§ WORK ITEM: Return the lines of the data below in which the string "options" occurs.
LISTED RECORDS Start Marker
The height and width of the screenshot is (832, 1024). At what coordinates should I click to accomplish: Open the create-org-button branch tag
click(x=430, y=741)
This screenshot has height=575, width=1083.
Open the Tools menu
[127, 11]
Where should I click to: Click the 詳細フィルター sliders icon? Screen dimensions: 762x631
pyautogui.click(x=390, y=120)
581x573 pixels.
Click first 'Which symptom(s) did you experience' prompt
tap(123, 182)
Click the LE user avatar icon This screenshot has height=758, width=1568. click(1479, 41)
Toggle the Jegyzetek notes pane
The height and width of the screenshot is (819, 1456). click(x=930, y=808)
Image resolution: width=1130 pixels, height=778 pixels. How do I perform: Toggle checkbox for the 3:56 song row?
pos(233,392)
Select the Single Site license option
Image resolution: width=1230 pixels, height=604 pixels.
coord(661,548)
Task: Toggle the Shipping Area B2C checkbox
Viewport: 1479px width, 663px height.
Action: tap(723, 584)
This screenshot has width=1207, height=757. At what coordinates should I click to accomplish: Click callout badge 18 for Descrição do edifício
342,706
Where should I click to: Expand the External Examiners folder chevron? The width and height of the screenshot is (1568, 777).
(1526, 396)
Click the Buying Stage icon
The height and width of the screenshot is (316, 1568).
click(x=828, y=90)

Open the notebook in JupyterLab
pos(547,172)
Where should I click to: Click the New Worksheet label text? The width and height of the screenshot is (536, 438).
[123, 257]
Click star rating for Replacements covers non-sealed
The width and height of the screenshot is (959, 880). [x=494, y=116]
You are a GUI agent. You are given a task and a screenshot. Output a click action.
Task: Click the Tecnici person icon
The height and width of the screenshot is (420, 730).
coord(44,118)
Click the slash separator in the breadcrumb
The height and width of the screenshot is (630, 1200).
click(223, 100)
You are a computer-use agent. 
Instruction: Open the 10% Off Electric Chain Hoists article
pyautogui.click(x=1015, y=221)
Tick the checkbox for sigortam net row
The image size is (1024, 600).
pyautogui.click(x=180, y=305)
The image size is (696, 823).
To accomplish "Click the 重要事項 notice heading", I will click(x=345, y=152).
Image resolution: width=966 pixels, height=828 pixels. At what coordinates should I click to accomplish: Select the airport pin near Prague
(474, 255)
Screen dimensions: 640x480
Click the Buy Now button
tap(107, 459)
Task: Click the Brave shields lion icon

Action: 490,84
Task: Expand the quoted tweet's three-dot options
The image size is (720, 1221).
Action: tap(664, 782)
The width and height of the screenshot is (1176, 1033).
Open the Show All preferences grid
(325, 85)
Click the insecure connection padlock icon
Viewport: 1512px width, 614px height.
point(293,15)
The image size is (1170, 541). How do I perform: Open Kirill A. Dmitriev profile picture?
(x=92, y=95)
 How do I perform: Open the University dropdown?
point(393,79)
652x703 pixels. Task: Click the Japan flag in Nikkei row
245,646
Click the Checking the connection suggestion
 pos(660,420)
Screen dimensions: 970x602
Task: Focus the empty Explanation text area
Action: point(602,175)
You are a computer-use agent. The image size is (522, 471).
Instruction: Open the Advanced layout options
LISTED RECORDS End Marker
§ PROBLEM SOLUTION:
Task: Expand the quoted tweet's three-dot options
Instruction: Open the Advanced layout options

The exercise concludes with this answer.